Task directions |
How many lines of the listing below contain the word "agent"? Reply with that number alone.

*** Opening Records to process ***

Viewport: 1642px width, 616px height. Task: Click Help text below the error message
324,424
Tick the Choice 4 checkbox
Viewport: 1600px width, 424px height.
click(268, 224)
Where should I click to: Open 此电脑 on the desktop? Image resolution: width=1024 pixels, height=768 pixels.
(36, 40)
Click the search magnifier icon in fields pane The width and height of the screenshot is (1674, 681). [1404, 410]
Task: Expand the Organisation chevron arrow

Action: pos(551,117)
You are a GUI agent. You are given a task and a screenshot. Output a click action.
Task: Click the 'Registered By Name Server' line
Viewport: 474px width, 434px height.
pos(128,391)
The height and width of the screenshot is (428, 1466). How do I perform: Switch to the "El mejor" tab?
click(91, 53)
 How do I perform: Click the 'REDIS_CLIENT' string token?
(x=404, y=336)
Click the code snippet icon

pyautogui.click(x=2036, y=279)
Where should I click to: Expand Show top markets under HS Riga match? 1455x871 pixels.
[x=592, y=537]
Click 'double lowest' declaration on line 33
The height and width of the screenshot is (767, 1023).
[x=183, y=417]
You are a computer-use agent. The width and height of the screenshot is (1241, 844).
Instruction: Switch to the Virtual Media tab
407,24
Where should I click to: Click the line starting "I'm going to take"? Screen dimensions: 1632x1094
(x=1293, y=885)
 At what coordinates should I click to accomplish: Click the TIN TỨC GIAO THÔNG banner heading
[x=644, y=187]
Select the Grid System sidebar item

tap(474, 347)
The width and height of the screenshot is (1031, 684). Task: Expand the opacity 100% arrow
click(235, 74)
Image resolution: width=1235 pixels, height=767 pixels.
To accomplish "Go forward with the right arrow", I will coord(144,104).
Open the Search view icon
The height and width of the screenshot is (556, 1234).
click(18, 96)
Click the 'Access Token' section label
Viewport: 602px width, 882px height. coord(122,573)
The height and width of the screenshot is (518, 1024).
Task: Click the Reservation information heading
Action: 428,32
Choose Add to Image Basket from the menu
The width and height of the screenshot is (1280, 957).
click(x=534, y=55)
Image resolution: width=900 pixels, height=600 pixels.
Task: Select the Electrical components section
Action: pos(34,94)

*** Closing Records to process ***

Response to the exercise |
2